The term quantitative refers to research in which we can quantify, or count, communication phenomena . Quantitative methodologies draw heavily from research methods in the physical sciences explore human communication phenomena through the collection and analysis of numerical data. Let’s look at a simple example. What if we wanted to see how public speaking textbooks represent diversity in their photographs and examples. One thing we could do is quantify these to come to conclusions about these representations. For quantitative research, we must determine which communicative acts to count? How do we go about counting them? Is there any human communicative behavior that would return a 100% response rate like the effects of gravity in the physical sciences? What can we learn by counting acts of human communication?
Suppose you want to determine what communicative actions illicit negative responses from your professors. How would you go about researching this? What data would you count? In what ways would you count them? Who would you study? How would you know if you discovered anything of significance that would tell us something important about this? These are tough questions for researchers to answer, particularly in light of the fact that, unlike laws in the physical sciences, human communication is varied and unpredictable.

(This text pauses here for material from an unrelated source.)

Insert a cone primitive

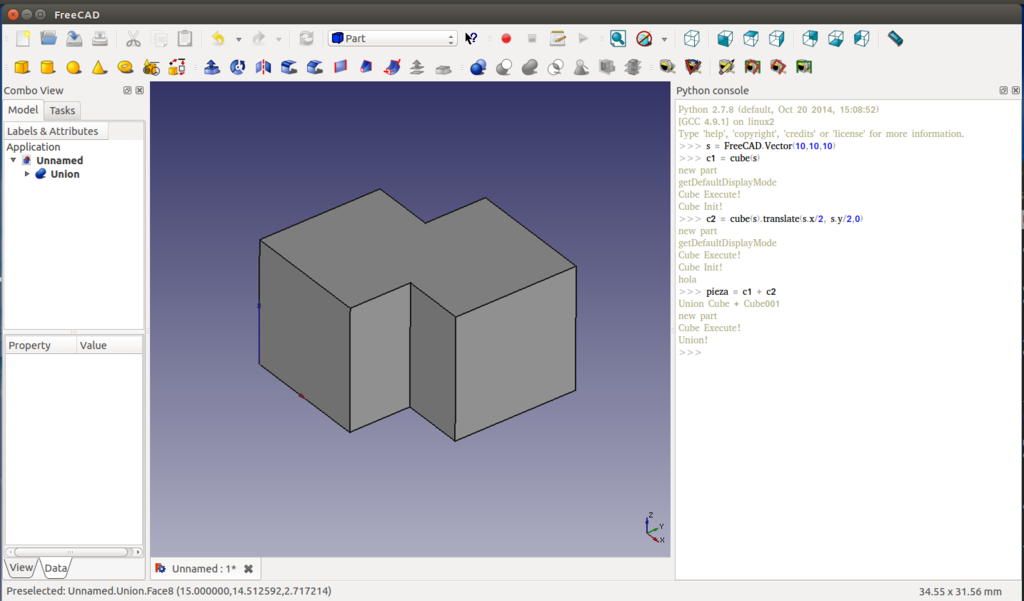[99, 68]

Nevertheless, there are several quantitative methods researchers use to study communication in order to reveal patterns that help us predict and control our communication. Think about polls that provide feedback for politicians. While people do not all think the same, this type of research provides patterns of thought to politicians who can use this information to make policy decisions that impact our lives. Let’s look at a few of the more frequent quantitative methods of communication research.
Types of Quantitative Methods
There are many ways researchers can quantify human communication. Not all communication is easily quantified, but much of what we know about human communication comes from quantitative research.

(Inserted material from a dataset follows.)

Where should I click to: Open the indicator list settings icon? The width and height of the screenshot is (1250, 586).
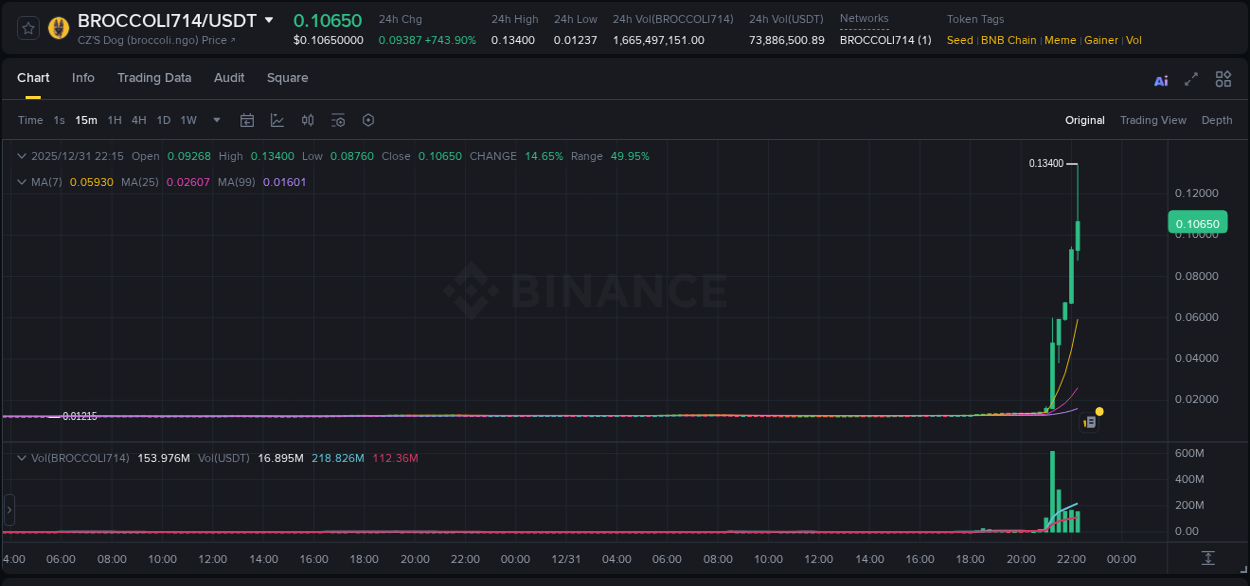(338, 120)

- Experimental Research is the most well-established quantitative methodology in both the physical and social sciences. This approach uses the principles of research in the physical sciences to conduct experiments that explore human behavior. Researchers choose whether they will conduct their experiments in lab settings or real-world settings. Experimental research generally includes a control group (the group where variables are not altered) and the experimental group(s) (the group in which variables are altered). The groups are then carefully monitored to see if they enact different reactions to different variables.
To determine if students were more motivated to learn by participating in a classroom game versus attending a classroom lecture, the researchers designed an experiment. They wanted to test the hypothesis that students would actually be more motivated to learn from the game. Their next question was, “do students actually learn more by participating in games?” In order to find out the answers to these questions they conducted the following experiment. In a number of classes instructors were asked to proceed with their normal lecture over certain content (control group), and in a number of other classes, instructors used a game that was developed to teach the same content (experimental group). The students were issued a test at the end of the semester to see which group did better in retaining information, and to find out which method most motivated students to want to learn the material. It was determined that students were more motivated to learn by participating in the game, which proved the hypothesis. The other thing that stood out was that students who participated in the game actually remembered more of the content at the end of the semester than those who listened to a lecture. You might have hypothesized these conclusions yourself, but until research is done, our assumptions are just that (Hunt, Lippert & Paynton).
Case In Point
Quantitative methods in action.
Wendy S. Zabada-Ford (2003) conducted survey research of 253 customers to determine their expectations and experiences with physicians, dentists, mechanics, and hairstylists. Her article, “Research Communication Practices of Professional Service Providers: Predicting Customer Satisfaction and Loyalty” researched the perceptions of customers’ personalized service as related to their expectations in order to predict their satisfaction with the actual service they received. In this study, the goal was to be able to predict the behavior of customers based on their expectations before entering a service-provider context.
Michael T. Stephenson’s (2003) article, “Examining Adolescents’ Responses to Anti-marijuana PSAs” examined how adolescents respond to anti-marijuana public service announcements in the U.S. On the surface, this study may fit into the “understanding” part of the continuum of intended outcomes. However, this research can be used to alter and change messages, such as PSAs, to produce behavioral change in the culture. In this case, the change would be to either keep adolescents from smoking marijuana, or to get them to stop this behavior if they are currently engaged in it.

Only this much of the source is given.